┌──
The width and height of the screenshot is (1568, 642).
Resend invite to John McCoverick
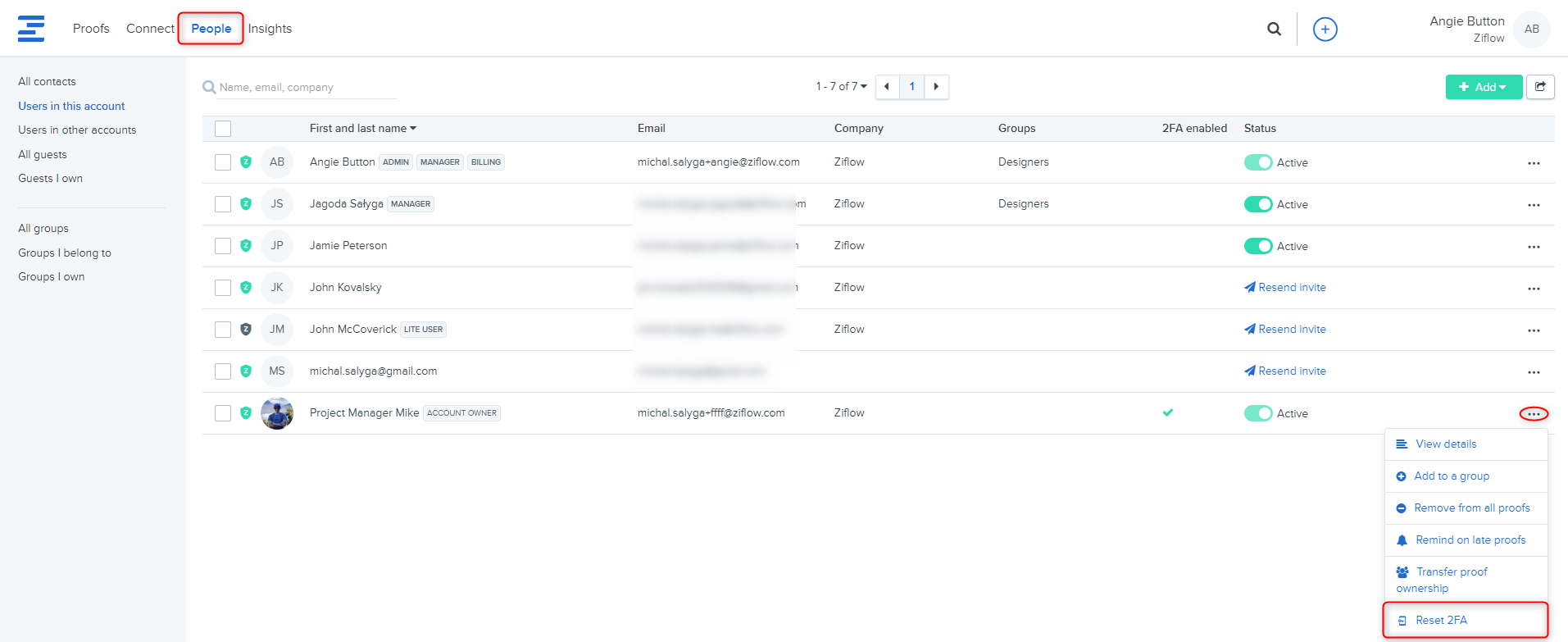point(1285,330)

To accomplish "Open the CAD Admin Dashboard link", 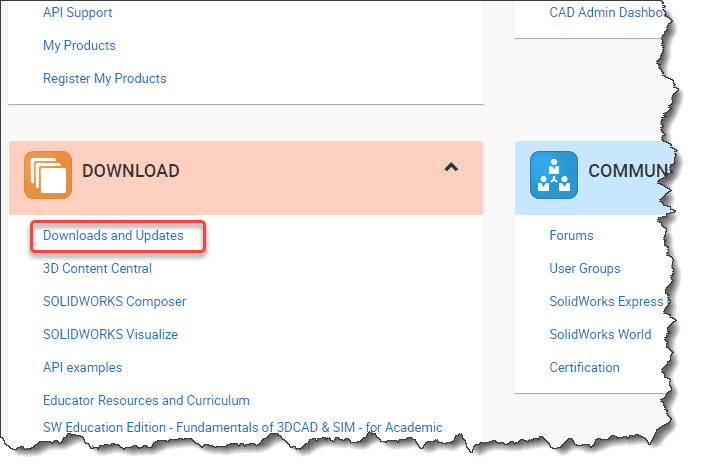I will click(x=606, y=13).
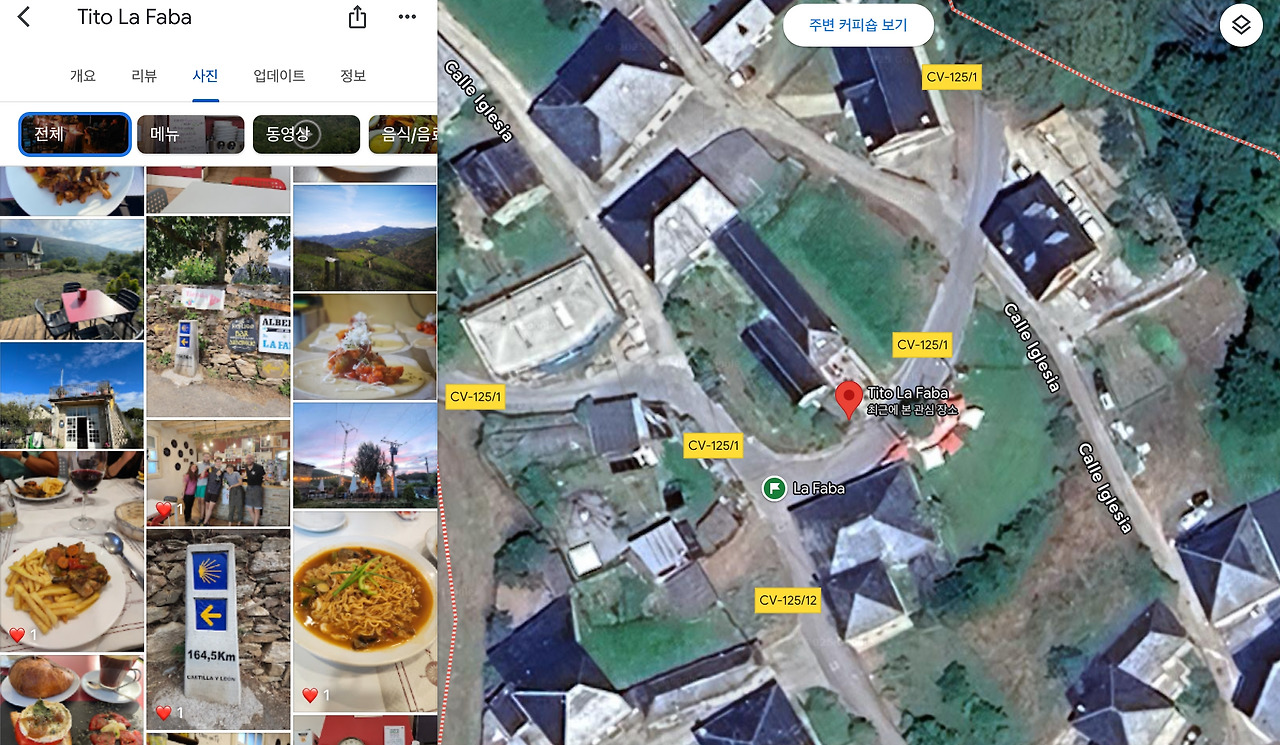Image resolution: width=1280 pixels, height=745 pixels.
Task: Click the 주변 커피숍 보기 button
Action: 858,25
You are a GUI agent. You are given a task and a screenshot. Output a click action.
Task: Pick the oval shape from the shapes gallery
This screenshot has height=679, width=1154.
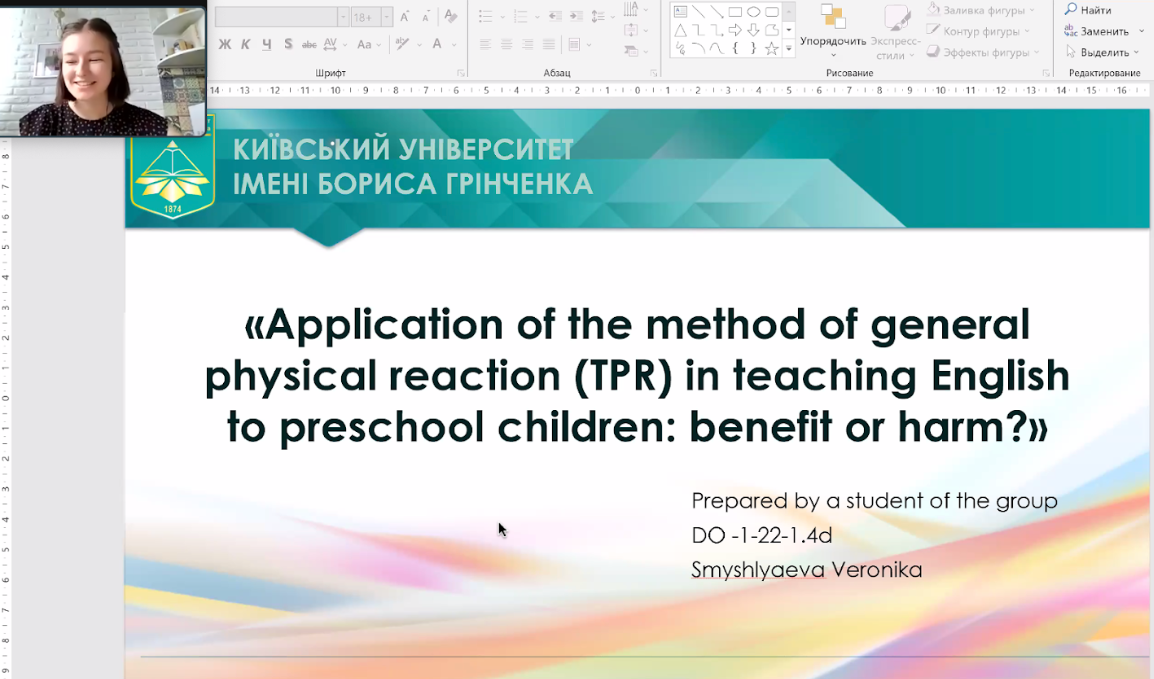(x=753, y=12)
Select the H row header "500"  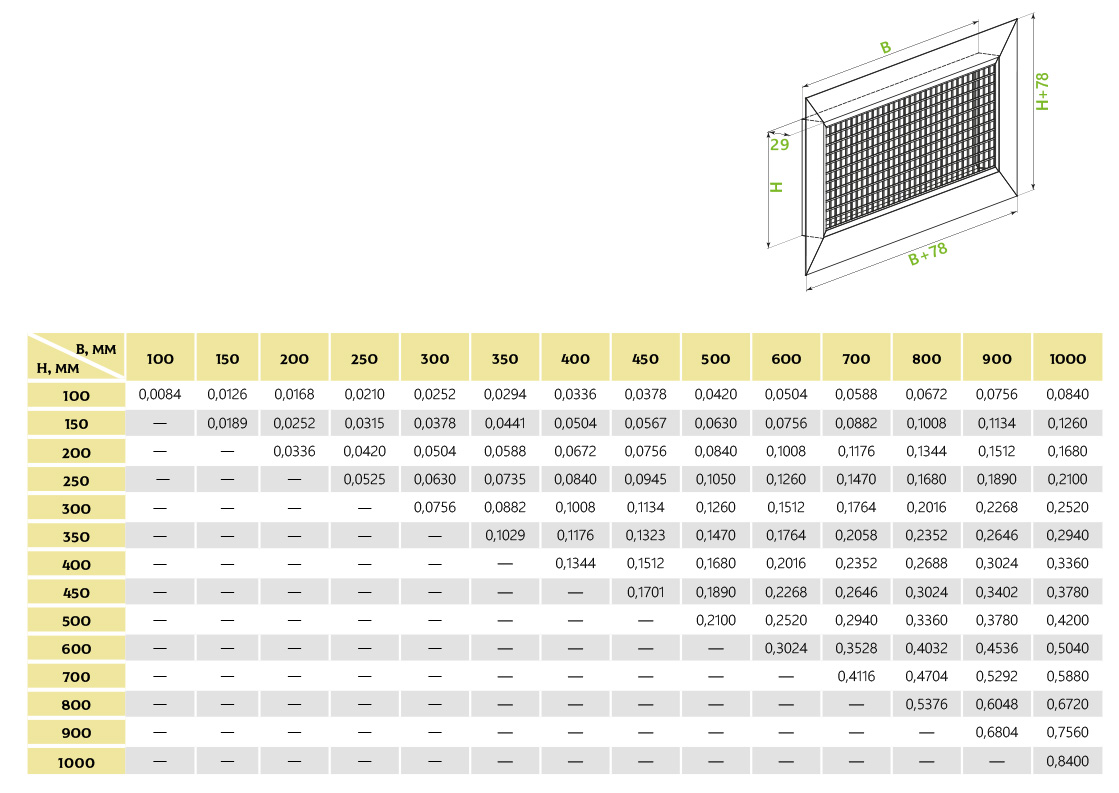[76, 621]
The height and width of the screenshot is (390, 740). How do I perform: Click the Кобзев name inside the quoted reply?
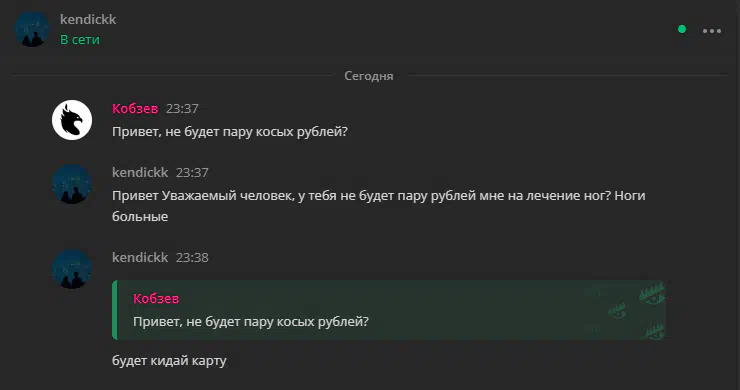[x=156, y=298]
└──
WHAT TO PRODUCE: A word-for-word copy of the lines from the one with "The height and" through the last line of the data above is required, with both end lines included and no pictures.

WRITTEN RESPONSE:
The height and width of the screenshot is (390, 740). How do I perform: Click the Кобзев name inside the quoted reply?
[x=156, y=298]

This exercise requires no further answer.